(Records drawn from a dataset)
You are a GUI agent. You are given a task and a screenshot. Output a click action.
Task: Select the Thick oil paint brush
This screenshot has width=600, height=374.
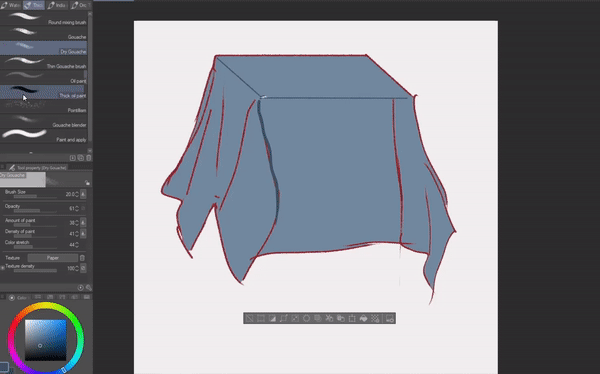coord(43,92)
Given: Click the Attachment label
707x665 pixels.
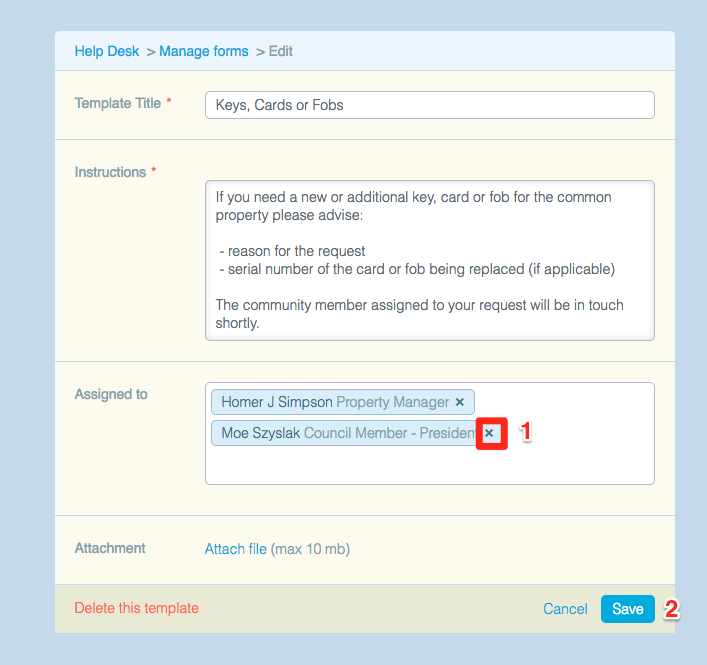Looking at the screenshot, I should [110, 548].
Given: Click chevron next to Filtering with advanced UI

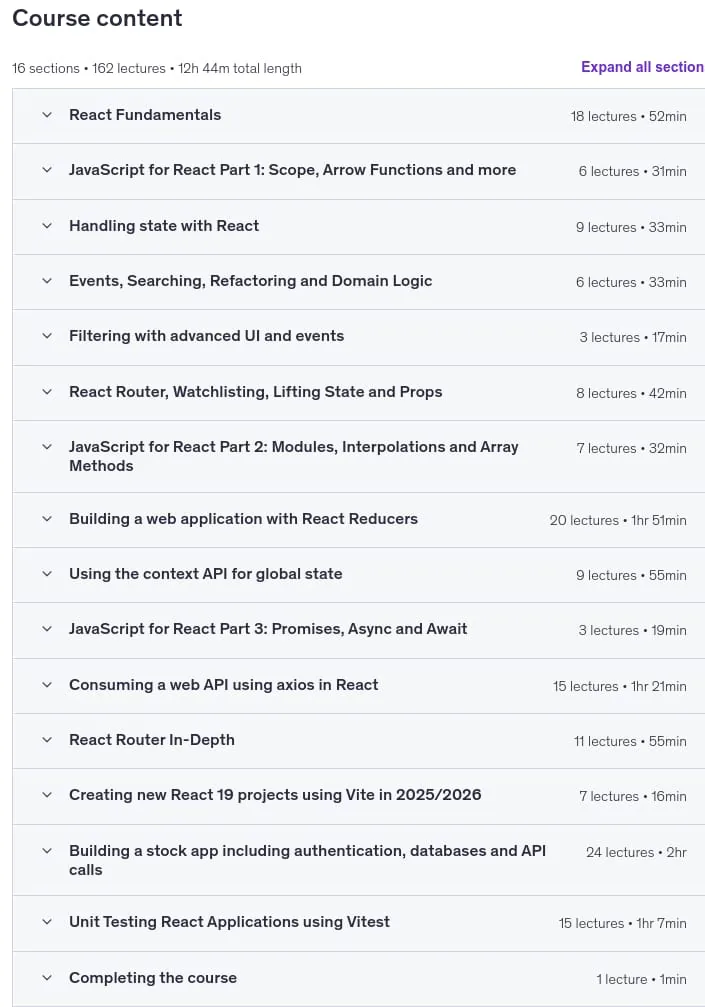Looking at the screenshot, I should (47, 336).
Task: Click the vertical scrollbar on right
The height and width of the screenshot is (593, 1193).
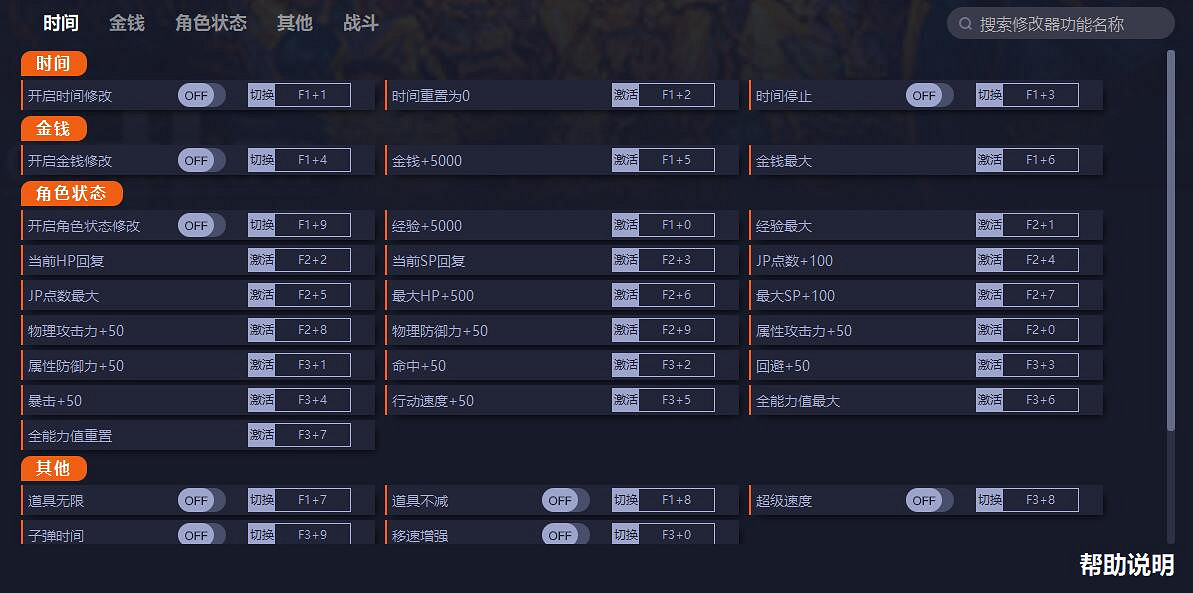Action: (x=1171, y=240)
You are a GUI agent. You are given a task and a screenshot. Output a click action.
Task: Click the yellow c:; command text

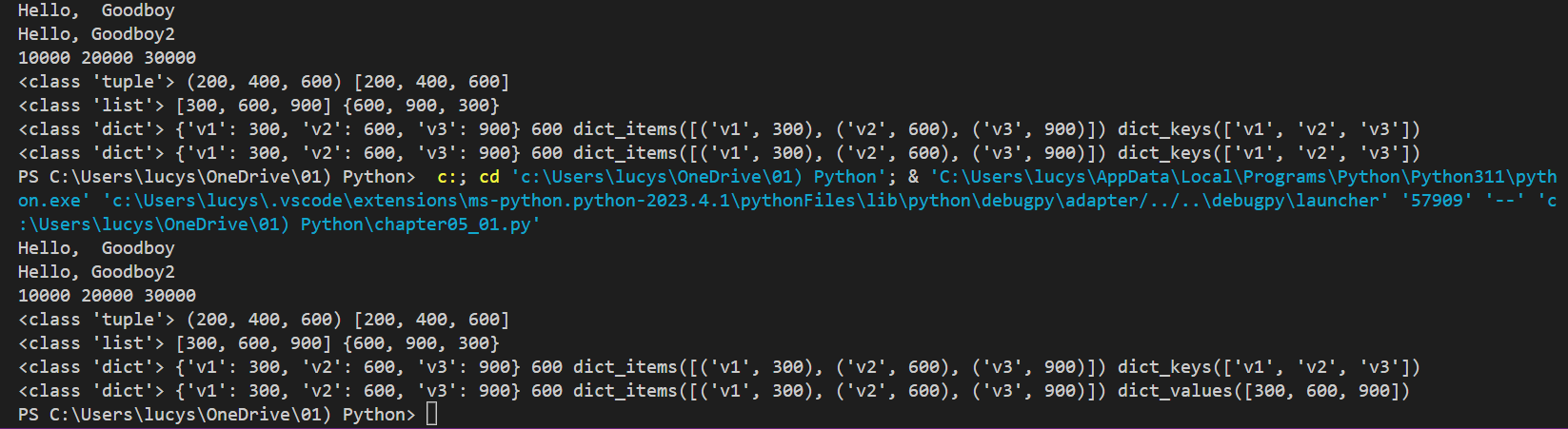(453, 176)
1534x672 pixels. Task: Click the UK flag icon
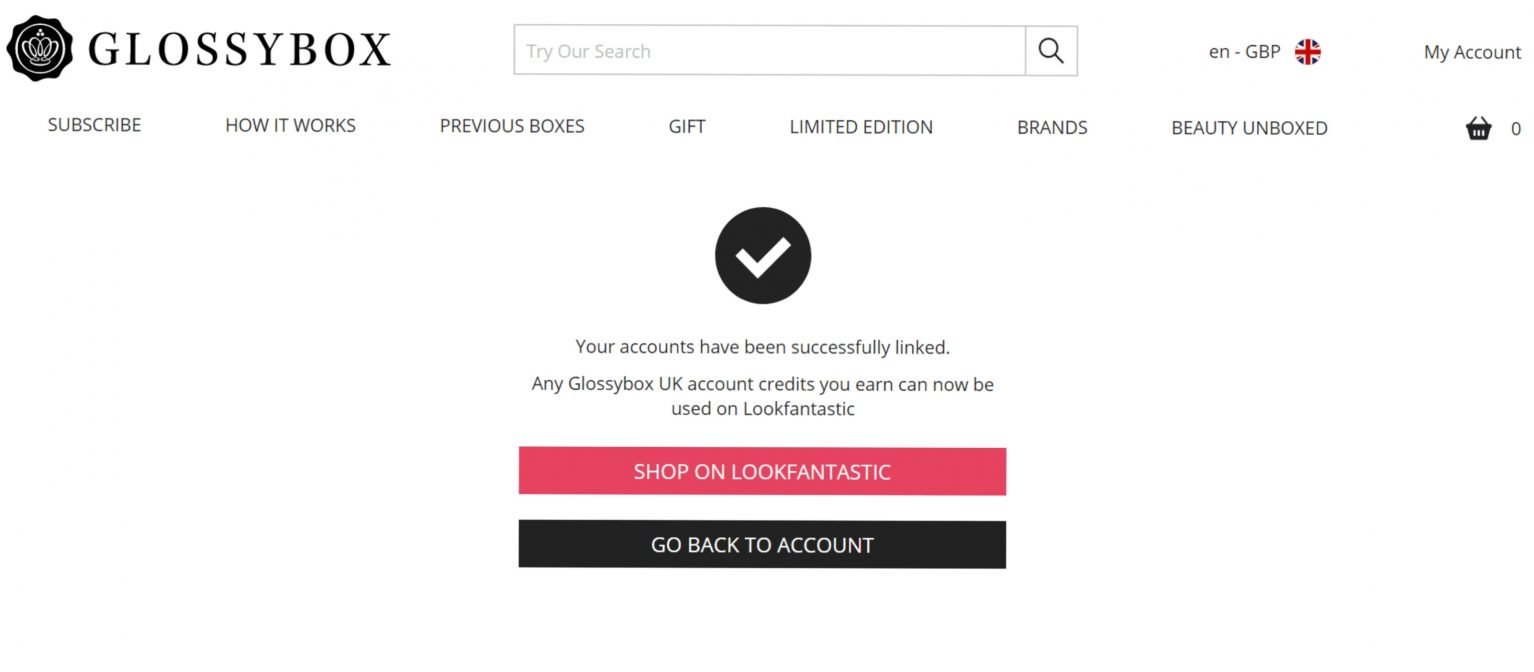click(x=1308, y=52)
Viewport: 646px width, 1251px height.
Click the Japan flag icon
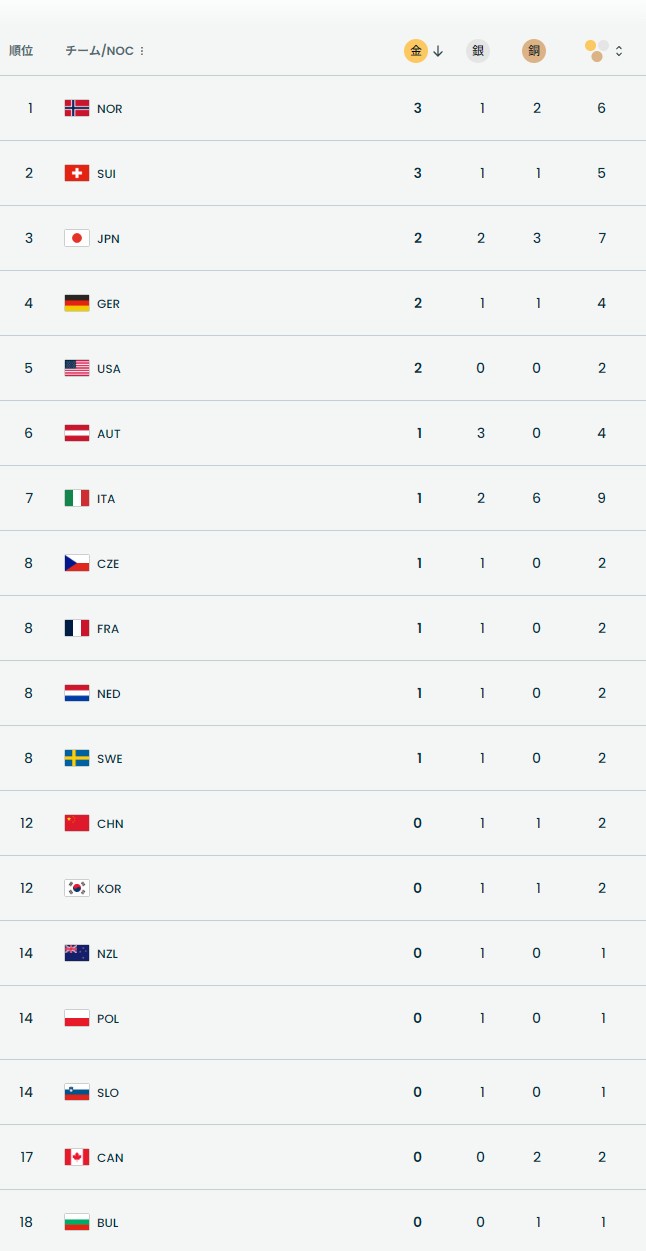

*TASK*.
All of the entries above are to be transcribed word for word, with no pictures included.

*SOLUTION FOR THIS EXERCISE*.
You are a GUI agent. You are given a task and a screenshot. Output a click action.
Task: Select the Thick oil paint brush
This screenshot has width=600, height=374.
coord(43,92)
Given: Click the Attachment label
707x665 pixels.
Looking at the screenshot, I should [110, 548].
Given: Click chevron next to Filtering with advanced UI

Looking at the screenshot, I should (47, 336).
Task: Click the vertical scrollbar on right
The height and width of the screenshot is (593, 1193).
Action: (x=1171, y=240)
You are a GUI agent. You are given a task and a screenshot. Output a click action.
Task: Click the yellow c:; command text

(453, 176)
1534x672 pixels. Task: Click the UK flag icon
click(x=1308, y=52)
Viewport: 646px width, 1251px height.
Click the Japan flag icon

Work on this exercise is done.